━━━ Supplied records ━━━
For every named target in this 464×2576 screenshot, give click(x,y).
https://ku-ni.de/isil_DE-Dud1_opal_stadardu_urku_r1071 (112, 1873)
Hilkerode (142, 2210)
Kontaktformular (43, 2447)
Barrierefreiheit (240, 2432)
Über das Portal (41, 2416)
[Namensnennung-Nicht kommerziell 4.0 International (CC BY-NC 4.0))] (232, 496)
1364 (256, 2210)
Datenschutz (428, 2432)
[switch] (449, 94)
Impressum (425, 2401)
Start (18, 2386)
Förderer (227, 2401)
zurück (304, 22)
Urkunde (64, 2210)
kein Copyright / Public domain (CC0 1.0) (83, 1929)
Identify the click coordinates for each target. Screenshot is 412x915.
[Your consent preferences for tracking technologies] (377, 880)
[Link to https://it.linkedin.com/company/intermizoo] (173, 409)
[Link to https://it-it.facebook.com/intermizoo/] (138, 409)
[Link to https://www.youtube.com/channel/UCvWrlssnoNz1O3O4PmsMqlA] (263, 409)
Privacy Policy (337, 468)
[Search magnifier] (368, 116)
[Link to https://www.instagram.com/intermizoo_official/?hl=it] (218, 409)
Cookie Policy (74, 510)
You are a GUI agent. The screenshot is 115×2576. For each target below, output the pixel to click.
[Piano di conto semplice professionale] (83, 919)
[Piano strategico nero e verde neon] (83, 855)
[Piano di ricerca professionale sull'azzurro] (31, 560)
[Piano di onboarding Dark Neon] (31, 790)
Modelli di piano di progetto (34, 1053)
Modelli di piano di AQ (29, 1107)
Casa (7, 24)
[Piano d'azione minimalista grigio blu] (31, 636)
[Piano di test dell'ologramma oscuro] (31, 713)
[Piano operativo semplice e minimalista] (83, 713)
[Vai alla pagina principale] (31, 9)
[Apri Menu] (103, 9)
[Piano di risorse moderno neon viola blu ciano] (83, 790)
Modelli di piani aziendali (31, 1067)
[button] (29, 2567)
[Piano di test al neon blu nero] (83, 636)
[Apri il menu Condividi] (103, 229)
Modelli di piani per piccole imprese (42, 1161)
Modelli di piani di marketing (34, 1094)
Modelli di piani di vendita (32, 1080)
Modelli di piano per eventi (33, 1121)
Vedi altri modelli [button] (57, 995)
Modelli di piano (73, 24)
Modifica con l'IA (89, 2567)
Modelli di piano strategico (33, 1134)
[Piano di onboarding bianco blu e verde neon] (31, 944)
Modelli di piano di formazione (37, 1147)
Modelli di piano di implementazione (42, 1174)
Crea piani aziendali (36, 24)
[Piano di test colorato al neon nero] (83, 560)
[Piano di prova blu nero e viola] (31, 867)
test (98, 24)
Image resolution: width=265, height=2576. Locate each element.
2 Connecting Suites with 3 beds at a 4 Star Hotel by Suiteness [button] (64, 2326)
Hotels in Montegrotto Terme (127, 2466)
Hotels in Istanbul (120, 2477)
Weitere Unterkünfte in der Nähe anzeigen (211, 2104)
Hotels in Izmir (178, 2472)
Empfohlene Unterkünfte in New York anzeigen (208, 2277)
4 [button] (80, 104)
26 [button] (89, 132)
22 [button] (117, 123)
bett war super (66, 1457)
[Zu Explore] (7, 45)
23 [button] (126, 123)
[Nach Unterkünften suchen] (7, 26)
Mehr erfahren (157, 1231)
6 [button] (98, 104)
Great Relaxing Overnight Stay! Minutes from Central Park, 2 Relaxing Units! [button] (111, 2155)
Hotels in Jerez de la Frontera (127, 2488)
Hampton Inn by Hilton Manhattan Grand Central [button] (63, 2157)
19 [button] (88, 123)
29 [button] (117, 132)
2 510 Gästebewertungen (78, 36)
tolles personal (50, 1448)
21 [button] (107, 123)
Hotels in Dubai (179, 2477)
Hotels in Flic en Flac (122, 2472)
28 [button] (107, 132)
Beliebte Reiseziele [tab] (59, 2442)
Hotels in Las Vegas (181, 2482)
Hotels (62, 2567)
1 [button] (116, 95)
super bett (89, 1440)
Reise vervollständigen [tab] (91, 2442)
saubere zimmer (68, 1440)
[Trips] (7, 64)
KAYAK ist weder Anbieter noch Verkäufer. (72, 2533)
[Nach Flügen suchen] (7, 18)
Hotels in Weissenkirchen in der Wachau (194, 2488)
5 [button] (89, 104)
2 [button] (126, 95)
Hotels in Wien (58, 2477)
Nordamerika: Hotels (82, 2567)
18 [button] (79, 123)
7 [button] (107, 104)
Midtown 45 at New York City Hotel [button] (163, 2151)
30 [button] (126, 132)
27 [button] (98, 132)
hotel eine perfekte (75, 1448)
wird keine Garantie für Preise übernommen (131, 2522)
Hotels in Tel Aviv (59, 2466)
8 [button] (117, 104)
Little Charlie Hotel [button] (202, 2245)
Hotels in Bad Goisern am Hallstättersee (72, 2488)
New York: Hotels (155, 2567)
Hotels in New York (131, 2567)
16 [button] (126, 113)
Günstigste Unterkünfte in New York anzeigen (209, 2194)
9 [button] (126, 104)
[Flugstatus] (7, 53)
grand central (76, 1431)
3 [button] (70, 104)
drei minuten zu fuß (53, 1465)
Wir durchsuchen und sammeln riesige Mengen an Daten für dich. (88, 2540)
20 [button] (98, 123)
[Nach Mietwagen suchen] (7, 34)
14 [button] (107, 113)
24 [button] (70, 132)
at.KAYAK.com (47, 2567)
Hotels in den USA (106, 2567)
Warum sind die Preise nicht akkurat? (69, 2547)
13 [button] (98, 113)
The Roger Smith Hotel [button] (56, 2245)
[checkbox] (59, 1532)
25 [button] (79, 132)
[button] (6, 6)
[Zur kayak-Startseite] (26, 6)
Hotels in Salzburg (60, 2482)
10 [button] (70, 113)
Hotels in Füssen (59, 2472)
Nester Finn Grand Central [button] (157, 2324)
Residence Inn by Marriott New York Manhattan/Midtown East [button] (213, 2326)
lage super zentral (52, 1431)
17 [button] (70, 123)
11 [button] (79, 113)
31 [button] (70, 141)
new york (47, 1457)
━━━
• [Work item]:
Retype all of the records above, keeping them identical.

• [Your response]:
For every named target in this 464×2576 screenshot, give click(x,y).
https://ku-ni.de/isil_DE-Dud1_opal_stadardu_urku_r1071 (112, 1873)
Hilkerode (142, 2210)
Kontaktformular (43, 2447)
Barrierefreiheit (240, 2432)
Über das Portal (41, 2416)
[Namensnennung-Nicht kommerziell 4.0 International (CC BY-NC 4.0))] (232, 496)
1364 (256, 2210)
Datenschutz (428, 2432)
[switch] (449, 94)
Impressum (425, 2401)
Start (18, 2386)
Förderer (227, 2401)
zurück (304, 22)
Urkunde (64, 2210)
kein Copyright / Public domain (CC0 1.0) (83, 1929)
Identify the click coordinates for each target. Screenshot is 412x915.
[Your consent preferences for tracking technologies] (377, 880)
[Link to https://it.linkedin.com/company/intermizoo] (173, 409)
[Link to https://it-it.facebook.com/intermizoo/] (138, 409)
[Link to https://www.youtube.com/channel/UCvWrlssnoNz1O3O4PmsMqlA] (263, 409)
Privacy Policy (337, 468)
[Search magnifier] (368, 116)
[Link to https://www.instagram.com/intermizoo_official/?hl=it] (218, 409)
Cookie Policy (74, 510)
You are a GUI agent. The screenshot is 115×2576. For each target below, output the pixel to click.
[Piano di conto semplice professionale] (83, 919)
[Piano strategico nero e verde neon] (83, 855)
[Piano di ricerca professionale sull'azzurro] (31, 560)
[Piano di onboarding Dark Neon] (31, 790)
Modelli di piano di progetto (34, 1053)
Modelli di piano di AQ (29, 1107)
Casa (7, 24)
[Piano d'azione minimalista grigio blu] (31, 636)
[Piano di test dell'ologramma oscuro] (31, 713)
[Piano operativo semplice e minimalista] (83, 713)
[Vai alla pagina principale] (31, 9)
[Apri Menu] (103, 9)
[Piano di risorse moderno neon viola blu ciano] (83, 790)
Modelli di piani aziendali (31, 1067)
[button] (29, 2567)
[Piano di test al neon blu nero] (83, 636)
[Apri il menu Condividi] (103, 229)
Modelli di piani per piccole imprese (42, 1161)
Modelli di piani di marketing (34, 1094)
Modelli di piani di vendita (32, 1080)
Modelli di piano per eventi (33, 1121)
Vedi altri modelli [button] (57, 995)
Modelli di piano (73, 24)
Modifica con l'IA (89, 2567)
Modelli di piano strategico (33, 1134)
[Piano di onboarding bianco blu e verde neon] (31, 944)
Modelli di piano di formazione (37, 1147)
Modelli di piano di implementazione (42, 1174)
Crea piani aziendali (36, 24)
[Piano di test colorato al neon nero] (83, 560)
[Piano di prova blu nero e viola] (31, 867)
test (98, 24)
Image resolution: width=265, height=2576. Locate each element.
2 Connecting Suites with 3 beds at a 4 Star Hotel by Suiteness [button] (64, 2326)
Hotels in Montegrotto Terme (127, 2466)
Hotels in Istanbul (120, 2477)
Weitere Unterkünfte in der Nähe anzeigen (211, 2104)
Hotels in Izmir (178, 2472)
Empfohlene Unterkünfte in New York anzeigen (208, 2277)
4 [button] (80, 104)
26 [button] (89, 132)
22 [button] (117, 123)
bett war super (66, 1457)
[Zu Explore] (7, 45)
23 [button] (126, 123)
[Nach Unterkünften suchen] (7, 26)
Mehr erfahren (157, 1231)
6 [button] (98, 104)
Great Relaxing Overnight Stay! Minutes from Central Park, 2 Relaxing Units! [button] (111, 2155)
Hotels in Jerez de la Frontera (127, 2488)
Hampton Inn by Hilton Manhattan Grand Central [button] (63, 2157)
19 [button] (88, 123)
29 [button] (117, 132)
2 510 Gästebewertungen (78, 36)
tolles personal (50, 1448)
21 [button] (107, 123)
Hotels in Dubai (179, 2477)
Hotels in Flic en Flac (122, 2472)
28 [button] (107, 132)
Beliebte Reiseziele [tab] (59, 2442)
Hotels in Las Vegas (181, 2482)
Hotels (62, 2567)
1 [button] (116, 95)
super bett (89, 1440)
Reise vervollständigen [tab] (91, 2442)
saubere zimmer (68, 1440)
[Trips] (7, 64)
KAYAK ist weder Anbieter noch Verkäufer. (72, 2533)
[Nach Flügen suchen] (7, 18)
Hotels in Weissenkirchen in der Wachau (194, 2488)
5 [button] (89, 104)
2 [button] (126, 95)
Hotels in Wien (58, 2477)
Nordamerika: Hotels (82, 2567)
18 [button] (79, 123)
7 [button] (107, 104)
Midtown 45 at New York City Hotel [button] (163, 2151)
30 [button] (126, 132)
27 [button] (98, 132)
hotel eine perfekte (75, 1448)
wird keine Garantie für Preise übernommen (131, 2522)
Hotels in Tel Aviv (59, 2466)
8 [button] (117, 104)
Little Charlie Hotel [button] (202, 2245)
Hotels in Bad Goisern am Hallstättersee (72, 2488)
New York: Hotels (155, 2567)
Hotels in New York (131, 2567)
16 [button] (126, 113)
Günstigste Unterkünfte in New York anzeigen (209, 2194)
9 [button] (126, 104)
[Flugstatus] (7, 53)
grand central (76, 1431)
3 [button] (70, 104)
drei minuten zu fuß (53, 1465)
Wir durchsuchen und sammeln riesige Mengen an Daten für dich. (88, 2540)
20 [button] (98, 123)
[Nach Mietwagen suchen] (7, 34)
14 [button] (107, 113)
24 [button] (70, 132)
at.KAYAK.com (47, 2567)
Hotels in den USA (106, 2567)
Warum sind die Preise nicht akkurat? (69, 2547)
13 [button] (98, 113)
The Roger Smith Hotel [button] (56, 2245)
[checkbox] (59, 1532)
25 [button] (79, 132)
[button] (6, 6)
[Zur kayak-Startseite] (26, 6)
Hotels in Salzburg (60, 2482)
10 [button] (70, 113)
Hotels in Füssen (59, 2472)
Nester Finn Grand Central [button] (157, 2324)
Residence Inn by Marriott New York Manhattan/Midtown East [button] (213, 2326)
lage super zentral (52, 1431)
17 [button] (70, 123)
11 [button] (79, 113)
31 [button] (70, 141)
new york (47, 1457)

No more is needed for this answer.